* Your goal
Quote the text of each entry below verbatim, leaving out the pictures.

* Data for this task
※

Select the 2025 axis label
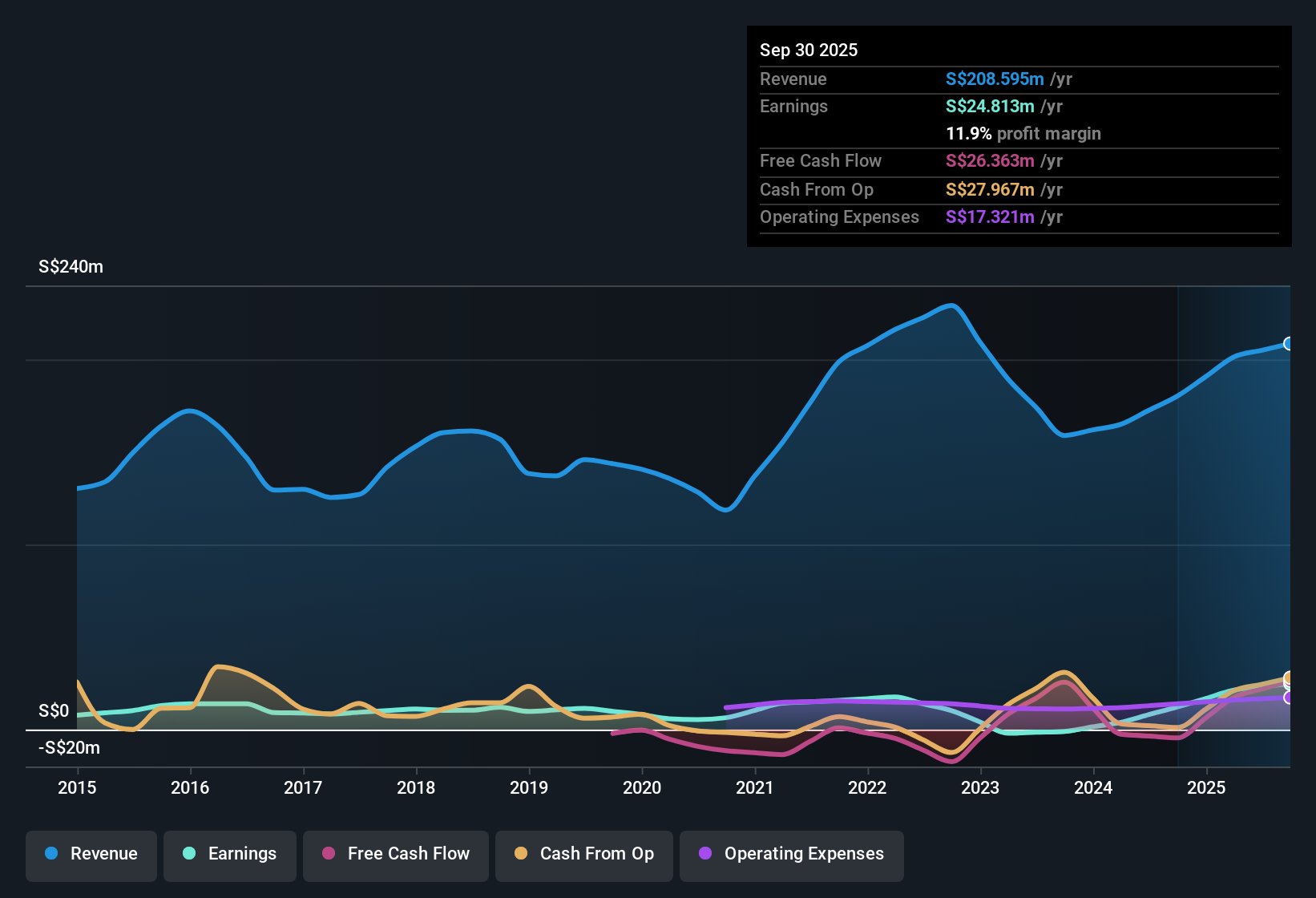This screenshot has width=1316, height=898. (1207, 787)
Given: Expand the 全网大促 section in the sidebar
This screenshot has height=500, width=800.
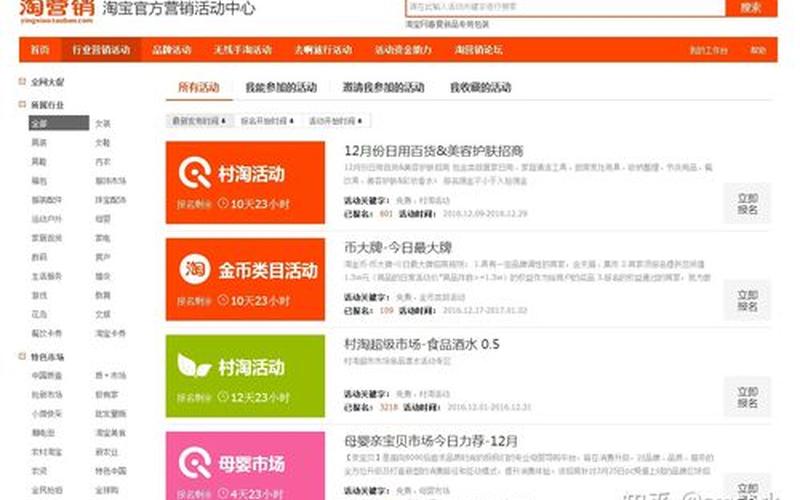Looking at the screenshot, I should coord(23,83).
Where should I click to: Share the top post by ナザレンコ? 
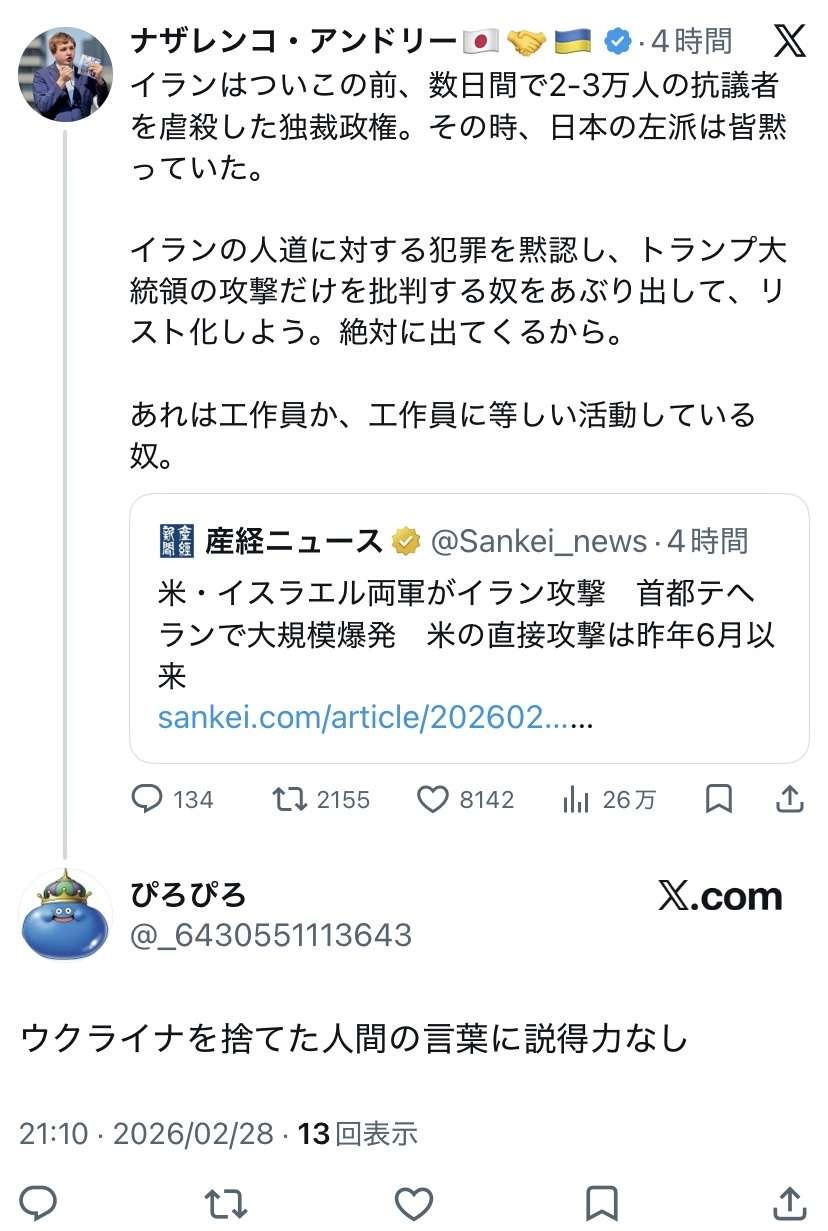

※

* The output
Select the 2025 axis label
This screenshot has width=1316, height=898. (1207, 787)
Given: Expand the 全网大促 section in the sidebar
This screenshot has height=500, width=800.
Looking at the screenshot, I should coord(23,83).
Where should I click to: Share the top post by ナザレンコ? 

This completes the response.